PROBLEM DESCRIPTION
Across the records, find how many lines include the string "ostrzyc" and answer with only the figure.

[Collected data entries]

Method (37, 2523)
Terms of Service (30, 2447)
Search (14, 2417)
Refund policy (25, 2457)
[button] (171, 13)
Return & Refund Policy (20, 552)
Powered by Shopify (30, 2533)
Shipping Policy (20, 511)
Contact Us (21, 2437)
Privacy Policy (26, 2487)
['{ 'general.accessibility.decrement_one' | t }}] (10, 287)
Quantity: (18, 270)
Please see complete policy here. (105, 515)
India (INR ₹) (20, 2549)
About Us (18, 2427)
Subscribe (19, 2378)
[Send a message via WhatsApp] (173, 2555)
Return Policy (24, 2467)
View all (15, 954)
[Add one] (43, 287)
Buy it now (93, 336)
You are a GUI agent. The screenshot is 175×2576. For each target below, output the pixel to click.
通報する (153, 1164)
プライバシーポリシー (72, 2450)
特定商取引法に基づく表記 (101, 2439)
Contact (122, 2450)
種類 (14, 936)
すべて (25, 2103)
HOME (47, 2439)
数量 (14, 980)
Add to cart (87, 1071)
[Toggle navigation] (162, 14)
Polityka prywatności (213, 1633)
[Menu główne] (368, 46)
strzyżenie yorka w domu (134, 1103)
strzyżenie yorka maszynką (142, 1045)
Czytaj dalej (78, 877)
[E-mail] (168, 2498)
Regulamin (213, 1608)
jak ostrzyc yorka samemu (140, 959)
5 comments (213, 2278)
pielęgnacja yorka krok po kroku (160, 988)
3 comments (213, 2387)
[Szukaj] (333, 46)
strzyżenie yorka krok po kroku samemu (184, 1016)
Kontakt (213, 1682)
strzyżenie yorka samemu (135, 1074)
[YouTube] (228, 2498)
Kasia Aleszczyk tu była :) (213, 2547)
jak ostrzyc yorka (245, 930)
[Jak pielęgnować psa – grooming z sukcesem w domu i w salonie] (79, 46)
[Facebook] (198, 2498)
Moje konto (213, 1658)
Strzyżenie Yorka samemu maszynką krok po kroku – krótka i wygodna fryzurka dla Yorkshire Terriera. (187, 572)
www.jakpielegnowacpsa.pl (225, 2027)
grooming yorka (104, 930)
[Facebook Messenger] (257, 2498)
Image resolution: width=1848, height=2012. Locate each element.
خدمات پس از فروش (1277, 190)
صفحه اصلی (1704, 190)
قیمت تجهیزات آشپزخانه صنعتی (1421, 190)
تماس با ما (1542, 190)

THE COMPLETED TASK
2